A 32-year-old Beijing resident, who was granted name suppression, appeared in the Dunedin District Court on Monday in relation to the incident and was remanded on bail to reappear on March 13.
This accident and others involving overseas drivers have caused an outpouring of calls for a law change on Facebook, including the online “sharing” of a petition created by 9-year-old Geraldine boy Sean Roberts asking for mandatory driving tests for overseas visitors.
Oamaru resident Dan Lewis, whose children went to school with Ruby and her sisters, has been moved to post the petition and other information on the issue on his Facebook page as well as writing to Waitaki MP Jacqui Dean.
Mr Lewis said tourist driving had concerned him for a long time but this incident really hit home.
“Something needs to change and something needs to happen.
“We have the right to be safe on our own roads.”
By sharing information on social media, he hopes to bring the issue to the attention of more people and put pressure on the Government.
“All I am trying to do is share as much as possible and be vocal about it.”
Overseas visitors, with a current licence, can legally drive for 12 months from the date of their last arrival. However, the first year was the time people were more likely to make mistakes because of a lack of understanding of New Zealand road rules and conditions, Mr Lewis said.
“If they don’t know what they’re doing, they shouldn’t be behind the wheel.
“A vehicle is a lethal weapon. How many more [crashes] is it going to take before common sense prevails?”
Last week alone, Mr Lewis saw three incidents of overseas drivers making “stupid” mistakes, he said.
“We want people to come and see our country but we also want them to leave not having killed anybody or themselves.”
Ministry of Transport Land Transport Safety manager Leo Mortimer said reducing the country’s road toll, no matter what the cause, was not a quick or easy fix.
Sean Roberts’ petition is being considered by the Transport and Industrial Relations Select Committee. However, making overseas visitors pass a mandatory theory or practical driving test before they can drive in New Zealand is likely to be inconsistent with the country’s legal obligations under the 1949 United Nations Convention on Road Traffic, he said.
As a result of New Zealand having signed and ratified the convention, all overseas drivers who hold a current licence are allowed to drive for 12 months.

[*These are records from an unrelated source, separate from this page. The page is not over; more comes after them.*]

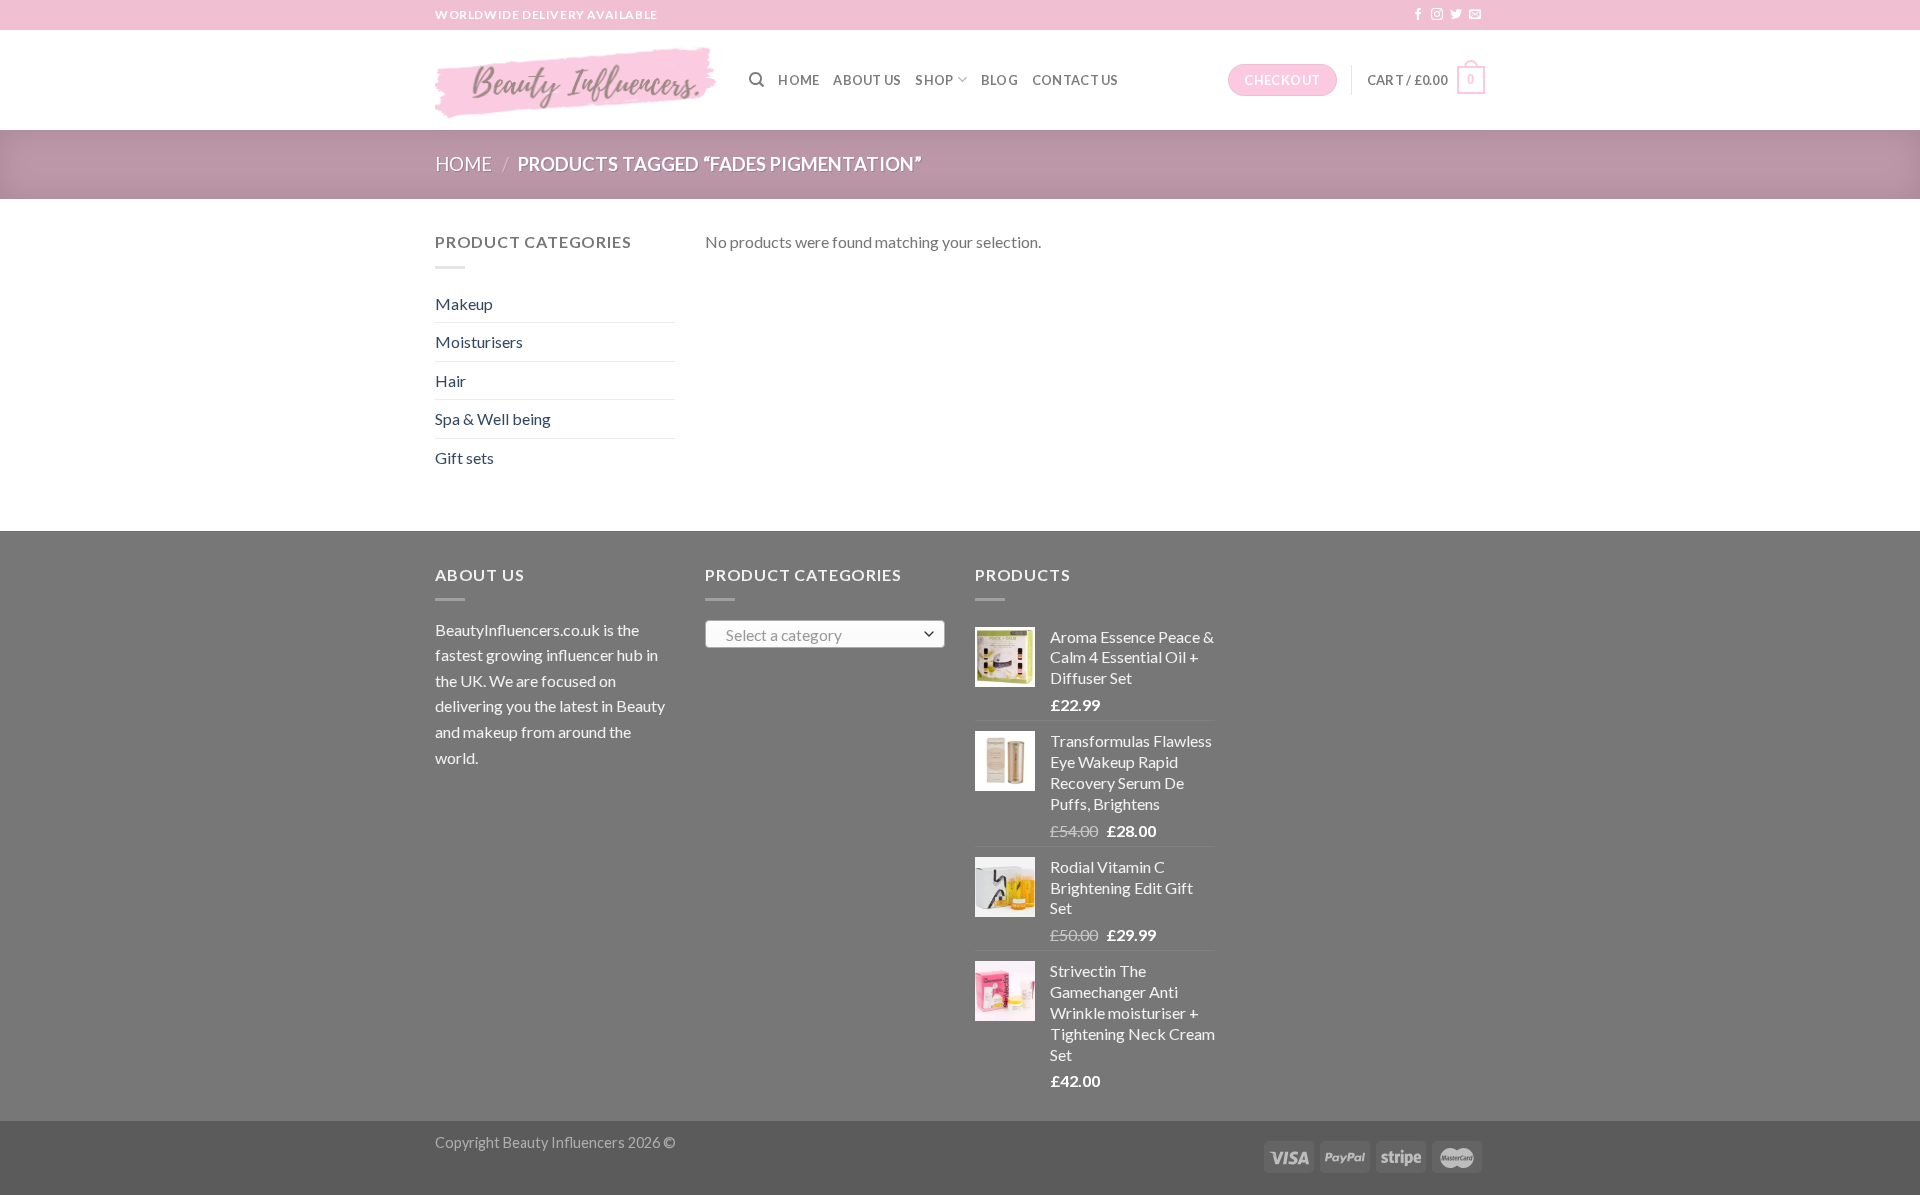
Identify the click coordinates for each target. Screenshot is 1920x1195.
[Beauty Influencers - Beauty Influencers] (577, 80)
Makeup (464, 303)
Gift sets (464, 457)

“Treaties are legally binding on the countries that sign up to them and New Zealand takes its treaty obligations seriously,” Mr Mortimer said.

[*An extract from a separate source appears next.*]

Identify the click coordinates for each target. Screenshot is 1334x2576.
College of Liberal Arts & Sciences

“Because New Zealand is a signatory to this convention, New Zealanders are able to drive overseas on arrival on their New Zealand driver licences without having to sit any additional tests in most countries.”
However, Mr Lewis said it might not be a bad thing for New Zealanders to have to be tested in other countries too.

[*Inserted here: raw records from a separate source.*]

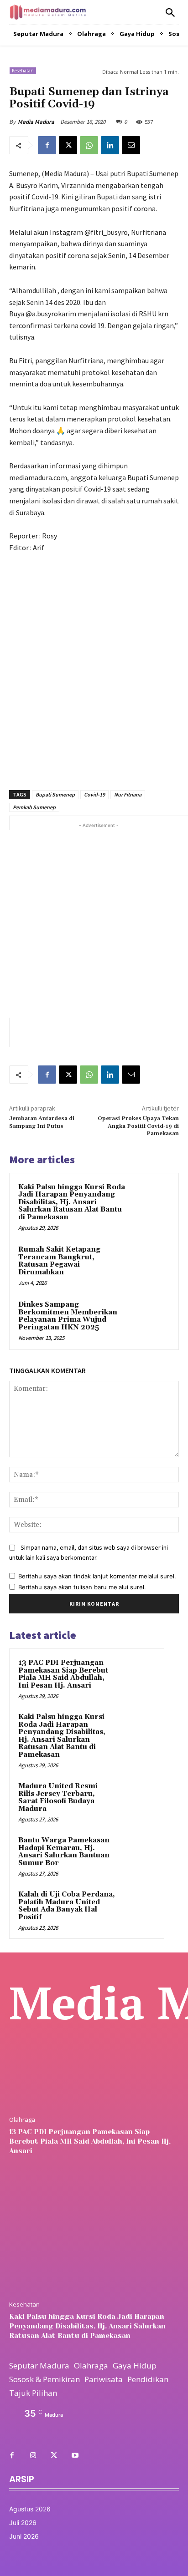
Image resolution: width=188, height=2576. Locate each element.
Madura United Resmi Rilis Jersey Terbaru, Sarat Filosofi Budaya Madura (58, 1797)
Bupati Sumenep (55, 794)
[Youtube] (75, 2456)
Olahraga (22, 2120)
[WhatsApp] (89, 145)
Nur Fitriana (127, 794)
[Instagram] (33, 2456)
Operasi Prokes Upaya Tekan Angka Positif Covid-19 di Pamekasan (138, 1126)
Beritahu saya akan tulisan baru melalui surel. (82, 1587)
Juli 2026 (23, 2522)
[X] (68, 145)
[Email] (131, 145)
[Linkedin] (110, 145)
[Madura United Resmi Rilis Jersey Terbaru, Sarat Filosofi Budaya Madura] (137, 1798)
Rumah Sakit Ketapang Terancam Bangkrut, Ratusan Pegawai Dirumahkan (59, 1261)
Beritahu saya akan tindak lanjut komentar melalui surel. (97, 1576)
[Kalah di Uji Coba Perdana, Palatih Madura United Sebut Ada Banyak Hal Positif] (137, 1907)
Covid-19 (94, 794)
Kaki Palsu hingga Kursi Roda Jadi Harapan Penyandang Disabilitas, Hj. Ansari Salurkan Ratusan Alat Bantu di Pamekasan (71, 1202)
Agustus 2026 (30, 2509)
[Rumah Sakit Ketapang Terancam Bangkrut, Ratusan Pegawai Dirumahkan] (150, 1263)
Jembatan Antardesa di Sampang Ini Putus (41, 1122)
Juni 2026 (24, 2536)
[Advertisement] (94, 666)
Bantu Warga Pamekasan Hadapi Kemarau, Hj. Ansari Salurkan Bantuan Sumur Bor (64, 1851)
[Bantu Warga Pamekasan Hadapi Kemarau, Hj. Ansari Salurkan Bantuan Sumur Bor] (137, 1853)
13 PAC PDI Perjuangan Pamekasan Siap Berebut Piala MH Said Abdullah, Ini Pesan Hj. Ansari (63, 1674)
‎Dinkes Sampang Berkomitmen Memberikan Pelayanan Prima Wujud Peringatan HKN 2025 (67, 1316)
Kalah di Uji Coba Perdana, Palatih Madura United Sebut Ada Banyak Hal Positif (66, 1906)
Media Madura (36, 122)
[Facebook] (47, 145)
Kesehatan (23, 70)
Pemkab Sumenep (34, 807)
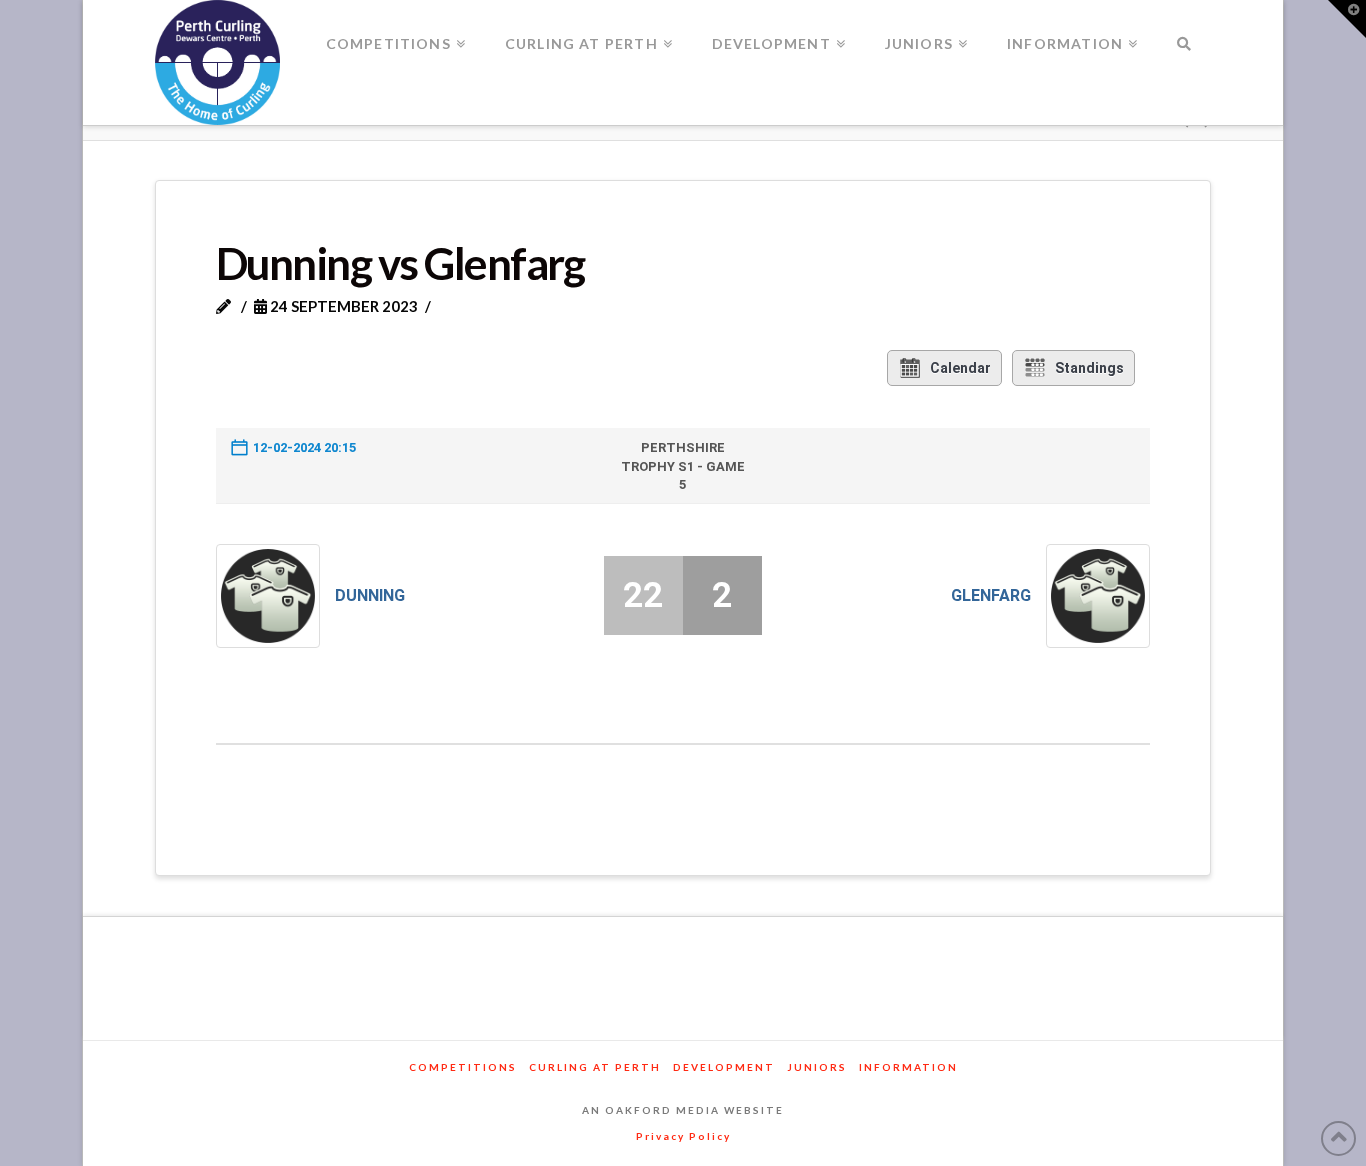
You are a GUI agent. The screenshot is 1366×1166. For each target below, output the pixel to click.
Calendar (960, 368)
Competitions (463, 1067)
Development (724, 1067)
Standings (1089, 368)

Mr Roberts’ petition has nearly reached its goal of 35,000 signatures, with hundreds being received since Saturday’s accident.
Many Oamaru people have signed including Ruby Marris’ uncle Chris Cant, and posted their reasons to the site.
Among them have been:
– In the hope we get safer roads and to protect our children and for wee Ruby who was tragically lost at Moeraki
– just lost a precious little 5 yr old girl and friends daughter to a horrific crash involving a foreign driver. I drive on the roads a lot for work and pleasure and witness this driving on a daily basis. Something needs changed before more lives are lost
– Something needs to happen AND SOON!!